Turnero uses ASP.NET Core Identity for authentication. There is no seeded default user, so you must register the first account yourself and then elevate it to the Admin role.
  1. Register an account. Click Register on the login page and fill in an email address and password. The password policy requires at least 6 characters with at least one digit and one lowercase letter.
  2. Assign the Admin role. Because no admin exists yet, you must assign the role directly in the database. Connect to PostgreSQL and run:
-- 1. Find your new user
SELECT "Id", "Email" FROM "AspNetUsers";

-- 2. Ensure the Admin role exists (insert if missing)
INSERT INTO "AspNetRoles" ("Id", "Name", "NormalizedName", "ConcurrencyStamp")
VALUES (gen_random_uuid()::text, 'Admin', 'ADMIN', gen_random_uuid()::text)
ON CONFLICT DO NOTHING;

-- 3. Link the user to the Admin role
INSERT INTO "AspNetUserRoles" ("UserId", "RoleId")
SELECT u."Id", r."Id"
FROM "AspNetUsers" u, "AspNetRoles" r
WHERE u."Email" = 'you@example.com'
  AND r."NormalizedName" = 'ADMIN';
  1. Log in. Return to the application and log in with the account you registered. You now have full Admin access and can create additional users and assign the Medico or Ingreso roles through the Administration panel without needing direct database access again.
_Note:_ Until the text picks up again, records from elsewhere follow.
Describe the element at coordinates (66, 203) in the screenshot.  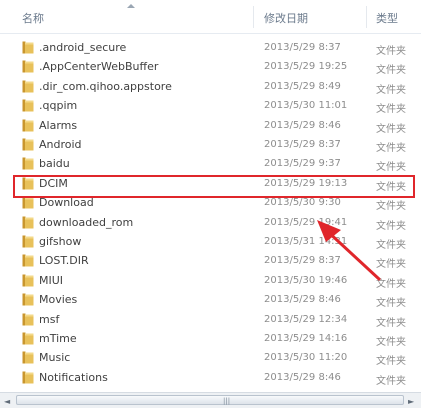
I see `file-name: Download` at that location.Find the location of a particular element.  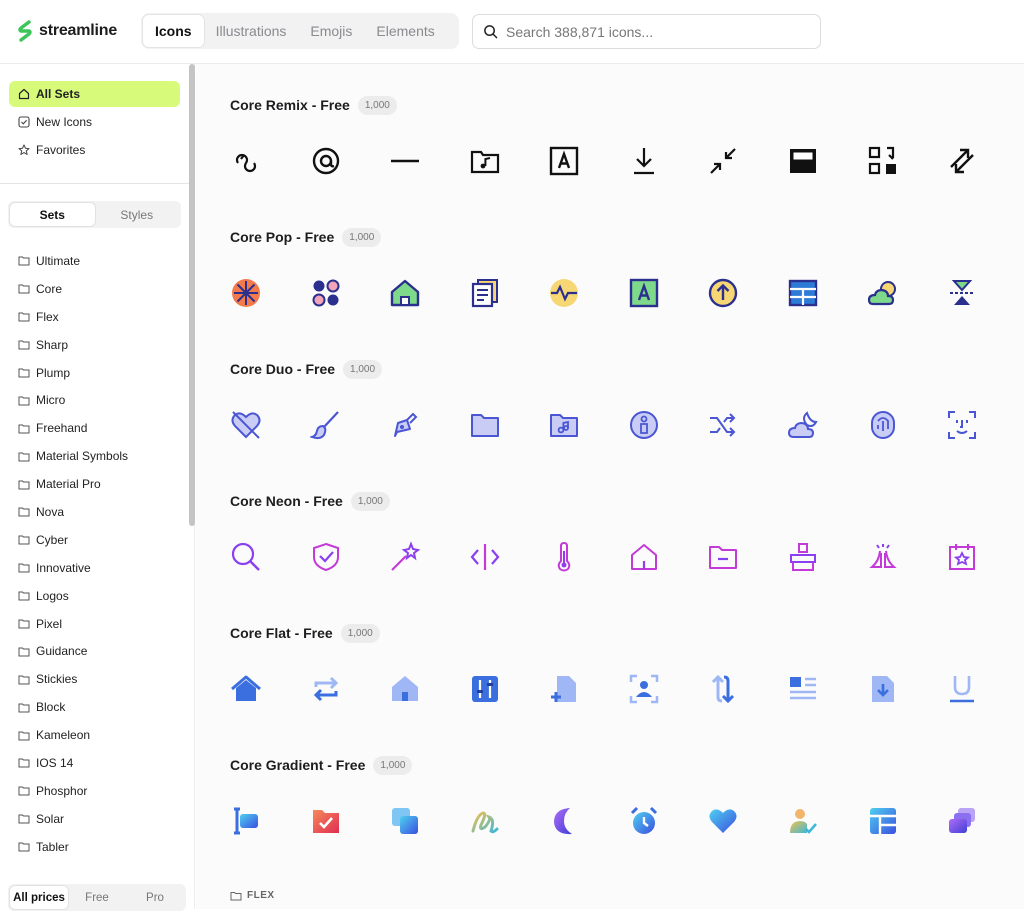

sidebar-set-ios-14: IOS 14 is located at coordinates (100, 763).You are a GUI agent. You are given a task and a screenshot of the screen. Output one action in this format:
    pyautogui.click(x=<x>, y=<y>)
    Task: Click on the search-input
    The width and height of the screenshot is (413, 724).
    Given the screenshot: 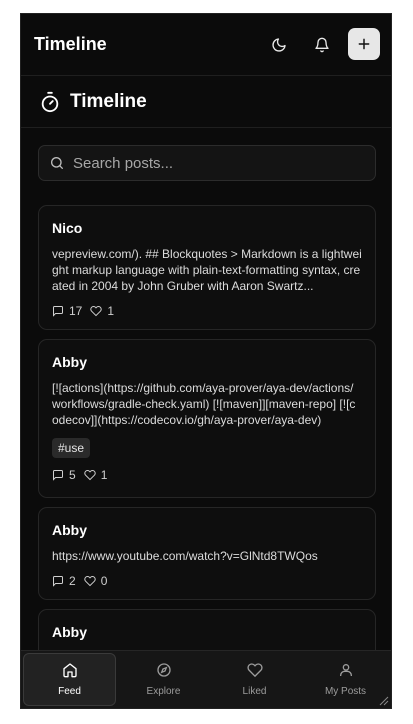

After your first Admin is set up, all subsequent user management — creating accounts, assigning roles, managing doctors — is done entirely through the Turnero web UI under the Administration menu.
Optional: Firebase push notifications. If you want to enable desktop push notifications and Firebase JWT authentication, you need to create a Firebase project, download its service-account JSON file, and save it to the user-secrets folder at the path resolved by Program.cs. See the Firebase Configuration guide for full instructions.